La levée des subventions des carburants, estimées annuellement à près de 3 milliards de dinars, entrainera directement une baisse notable du pouvoir d’achat et plongera davantage de citoyens dans la précarité. L’estimation de la corrélation entre la montée de la pauvreté et la hausse des prix de l’énergie est difficile en Tunisie du fait que l’Institut National de la Statistique ne présente pas le poids de la consommation d’énergie dans le panier du consommateur.

Impact socio-économique non mesuré

Toutefois, la levée des subventions des hydrocarbures et l’adoption des prix réels, sans mesures d’accompagnement, ne peut que gripper l’appareil productif en Tunisie et menacer l’accès de la population à ses droits économiques et sociaux de base notamment en ce qui concerne les services publics tels que le transport.

Et pour cause, la Tunisie subit depuis plusieurs années la pression des bailleurs de fonds internationaux pour lever les subventions sur les carburants, et adopter le système de la réalité des prix en supprimant les écarts entre le prix à l’importation et le prix à la vente, sous prétexte d’assurer les équilibres macroéconomiques du pays.

L’argument évoqué par les bailleurs de fonds derrière cette démarche consiste au fait que le système de subvention des carburants, tel qu’il est conçu actuellement, est inéquitable, car il profite aux ménages les plus aisées par rapport aux familles les plus vulnérables.

Cependant, la réforme du système de subvention des carburants doit se faire sur la base d’études quantitatives pertinentes puisque les carburants sont des produits vitaux qui touchent à plusieurs secteurs de l’activité économique (l’industrie, le transport, l’agriculture et la pêche, les commerces et l’hôtellerie…). Ainsi, l’un des impacts directs de l’augmentation des prix est que tout l’appareil économique sera négativement touché et que le niveau général des prix grimpera.

Une levée des subventions aura ainsi pour résultats une hausse des coûts de la production industrielle et, partant, une flambée des prix des produits particulièrement les aliments sensibles outre la montée des charges d’exploitation pour les acteurs économiques privés et publics surtout dans le secteur du transport, ce qui engendrera une hausse de ses coûts.

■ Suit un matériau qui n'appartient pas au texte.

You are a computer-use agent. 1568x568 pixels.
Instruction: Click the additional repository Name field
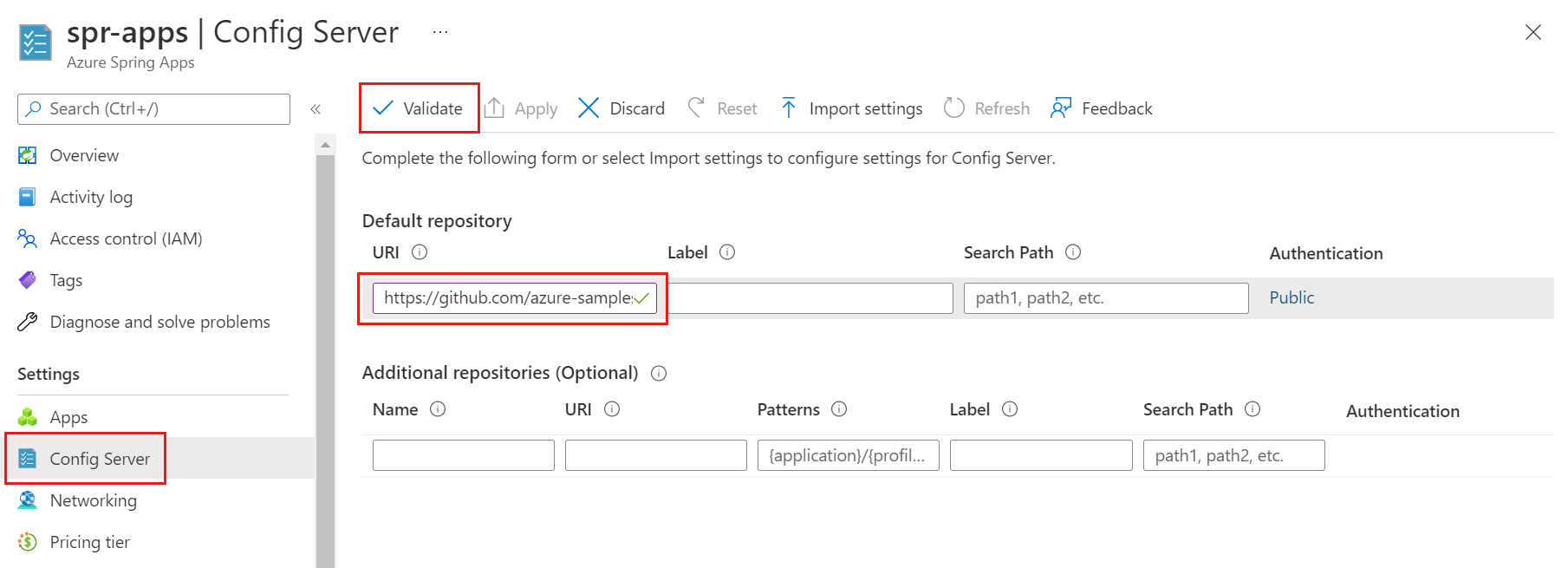click(463, 455)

L’accélération de l’inflation causera en effet domino la détérioration du pouvoir d’achat pouvant menacer le droit à l’alimentation, la perte d’emplois dans les secteurs touchés (transport, agriculture…) menaçant le droit au travail et la réduction de la mobilité des personnes et donc la restriction de leur accès à la santé et à l’éducation.